Coach's and Parents  - Here is other great website for understanding athletes!

Here is a small sample of what you can learn:


  • Rule: Remove Your Watch
When it comes to measuring practice, we reflexively obey clocks. We naturally presume that an hourlong practice is twice as good as a half-hour practice. This reasoning is faulty, because it creates the false expectation that you will succeed merely by filling the allotted time. Deep practice is not about time passing, but about the number of times you stretch yourself to the edge of your ability, make mistakes, and fix them. Studies show you can accomplish more learning in a deep 10 minutes than a shallow two hours.
So instead of counting minutes or hours, count your reaches.  Instead of saying, “I’m going to practice piano for 20 minutes,” instead tell yourself “I’m going to do five reps of that new song.”  Instead of planning to hit golf balls for an hour, plan to make 25 quality swings with each club.
  • Rule: Practice in Short Segments
TV executives who schedule commercials have long known what scientists are just figuring out: your natural span of attention is around ten minutes. Therefore, it’s smart to organize your practice into short, intense sessions with a quick breather in between.

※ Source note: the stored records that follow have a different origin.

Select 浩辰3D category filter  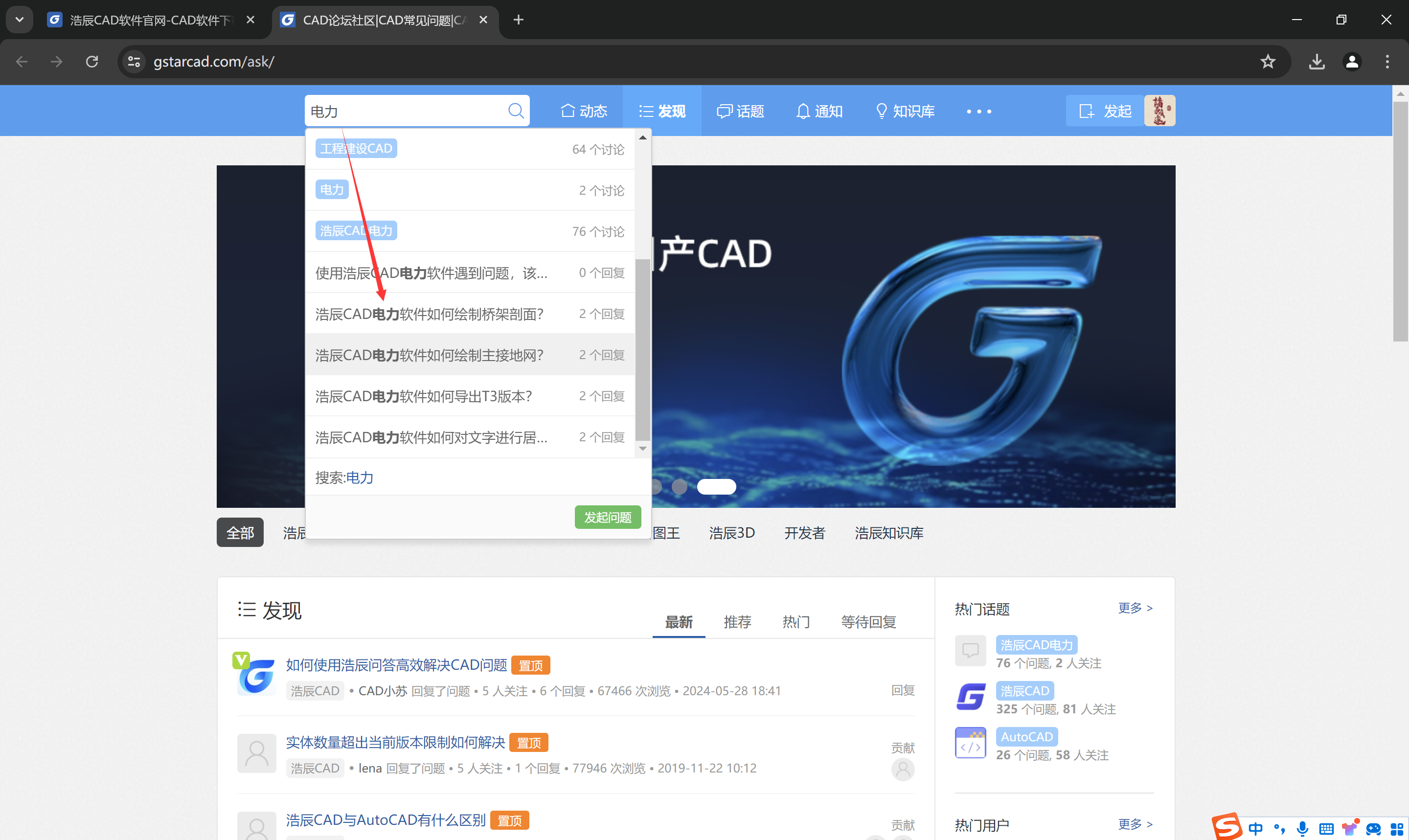(732, 533)
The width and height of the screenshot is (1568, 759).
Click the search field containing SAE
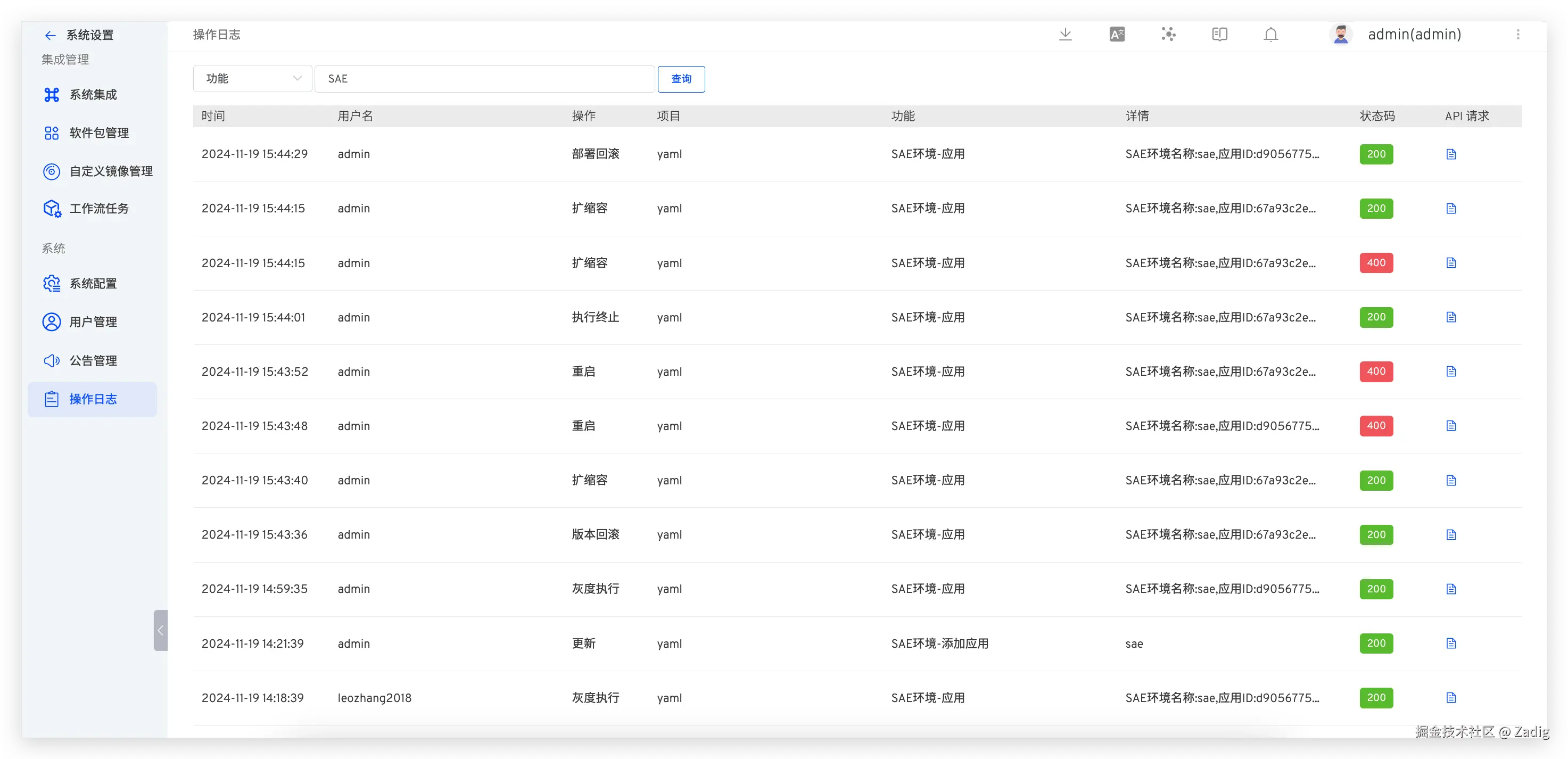coord(484,79)
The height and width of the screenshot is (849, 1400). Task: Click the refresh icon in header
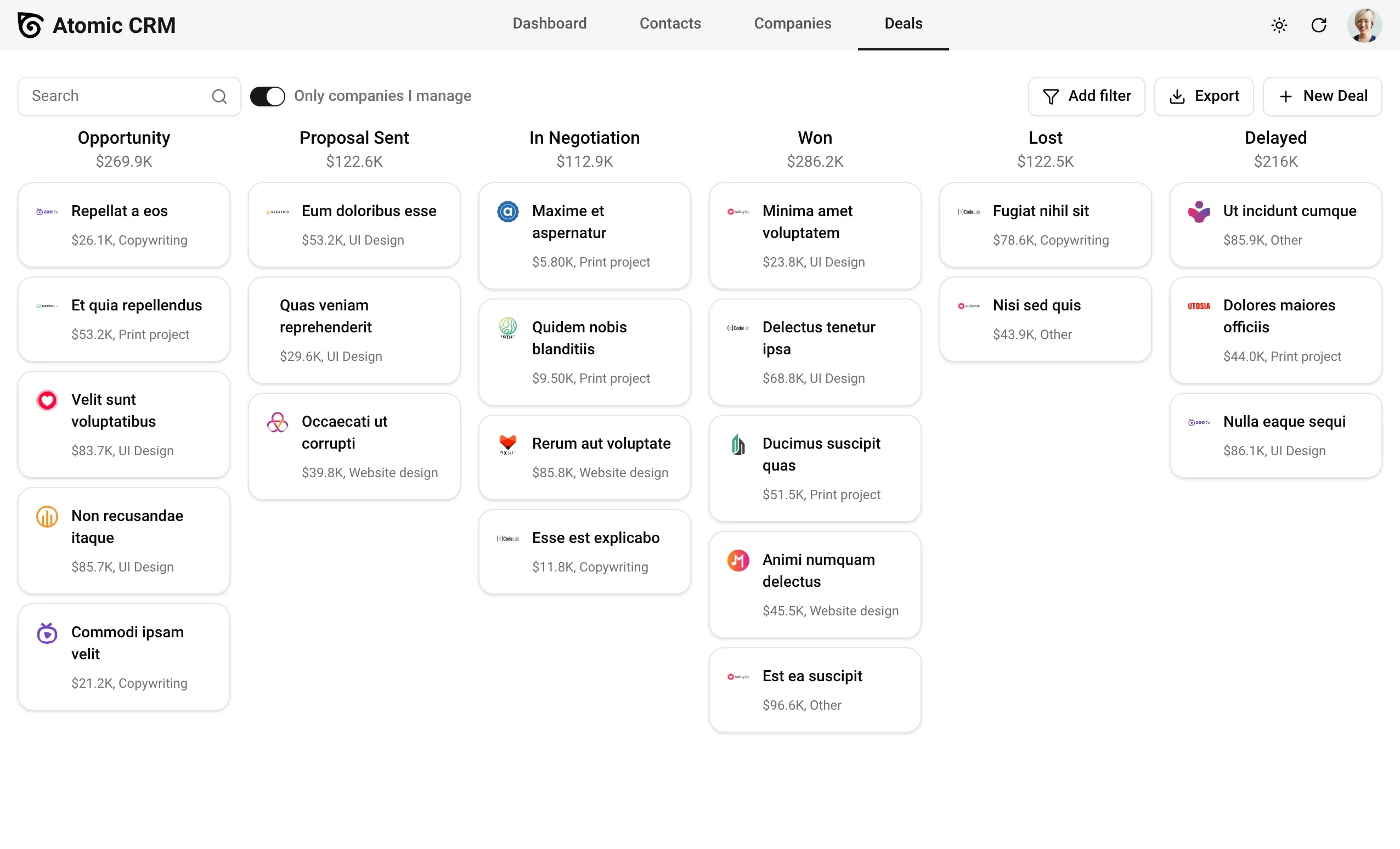1318,25
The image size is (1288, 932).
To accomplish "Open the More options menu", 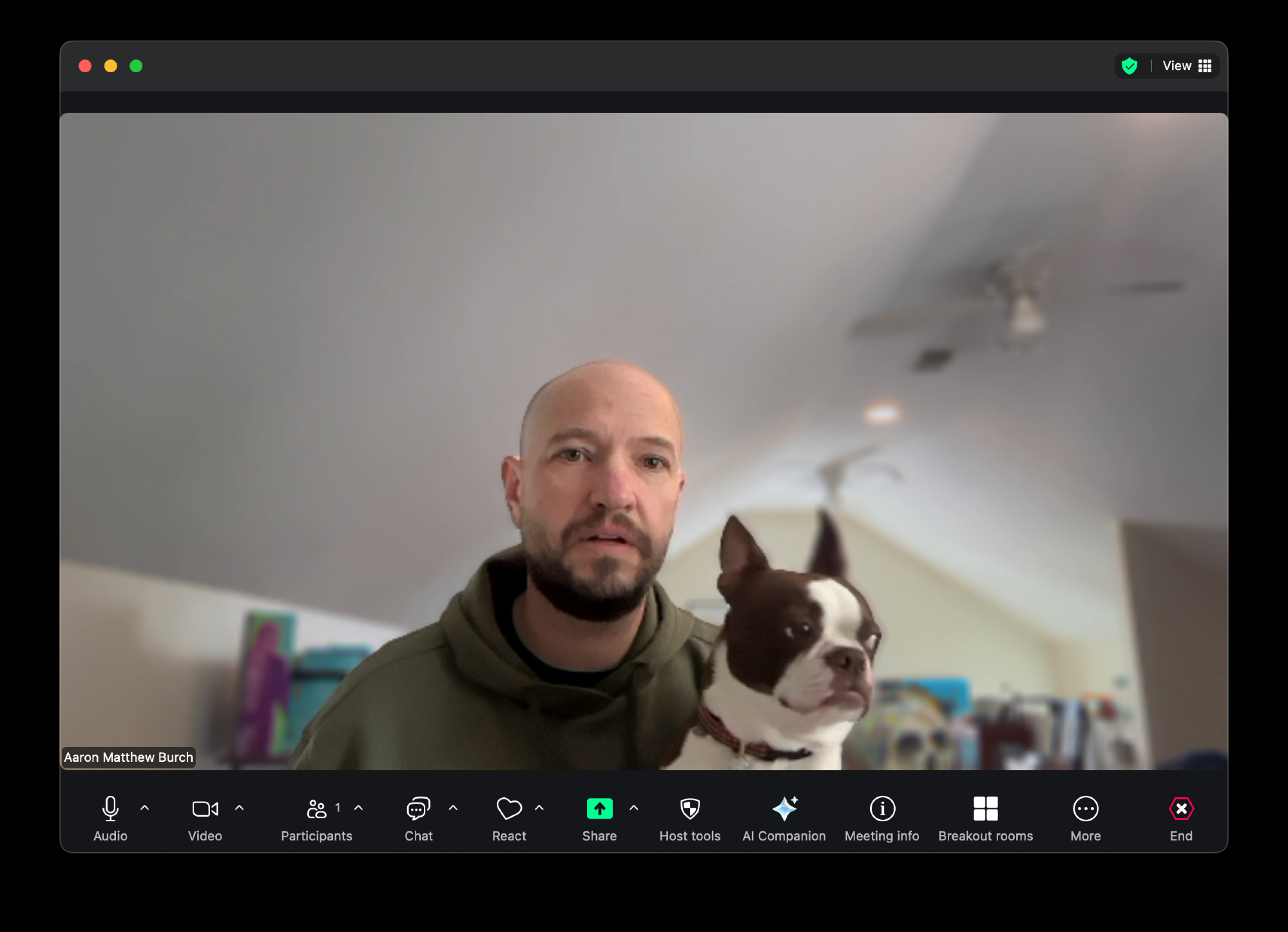I will (1086, 817).
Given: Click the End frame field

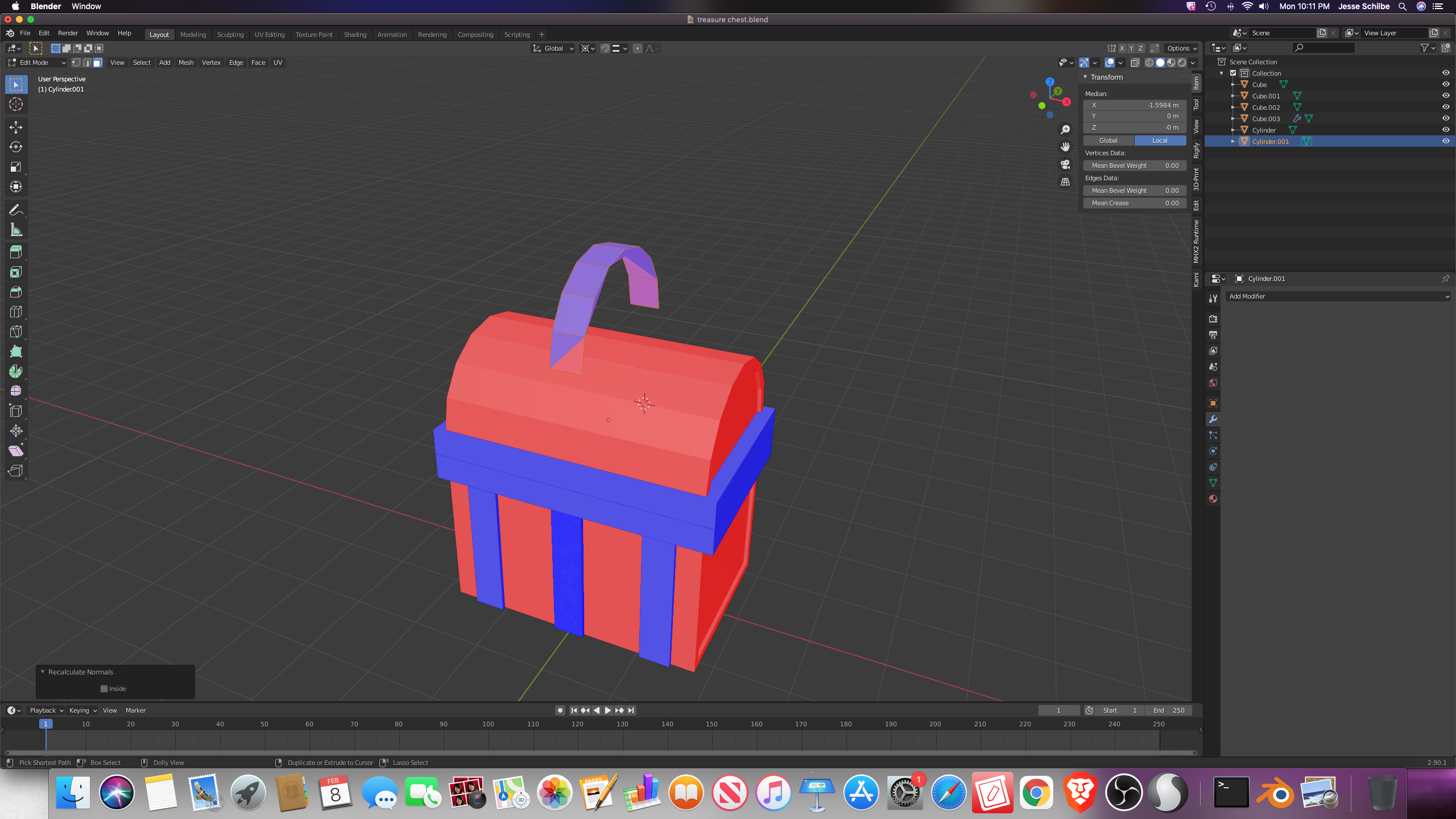Looking at the screenshot, I should (x=1168, y=710).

Using short segments creates a clarity of target, and avoids the pitfall of mushy, vague practice. (This is one of the reasons coach John Wooden set up his drills to last around ten minutes each.)
Divide your practice into segments, with each segment focused on reaching for one particular goal — a new move in your repertoire.  Don’t worry if you don’t perfect the move in that time — you can always come back to it. The point is not to get it perfect the first time, but to build a system that helps you improve steadily and systematically.
  • Rule: Be Willing to Be Stupid
Being willing to endure the emotional burn of failure is a prerequisite for improvement, since without it we are cut off from the wellspring of our progress: reaching, failing, and learning from our mistakes. As baseball Hall of Famer Lou Brock said, “Show me a guy who is afraid to look bad, and I’ll show you a guy I can beat every time.”
  • Rule: “Practice Begins When You Get it Right”
This is a saying from violin teacher Kimberly Meier-Sims, director of the Suzuki program at the Cleveland Institute of Music. I like it because it addresses the common misconception that our first moment of success represents the finish line.  To the contrary: getting it right is not the finish, but the beginning. It marks the moment when the real work begins; the moment when you begin (through reaching and repetition) the process of taking ownership of your skill.
  • Rule: Try Sh*t
Practicing the same thing over and over in exactly the same way seems like a smart thing to do. Problem is, it’s usually not. Studies show that variable practice — where you move around, experiment, try new things and see how they work — is far more effective than “blocked” practice with no variance.  A good example is basketball free throws, where practicing from variable distances produces skill far faster than practicing from the same distance every time.
The reason this works is that embracing variability helps us sharpen our control — our ability to make small, crucial changes to adapt our performance to the situation. When we make a habit of experimenting — when we try sh*t, and do it systematically — we are increasing our ability to modulate our performance.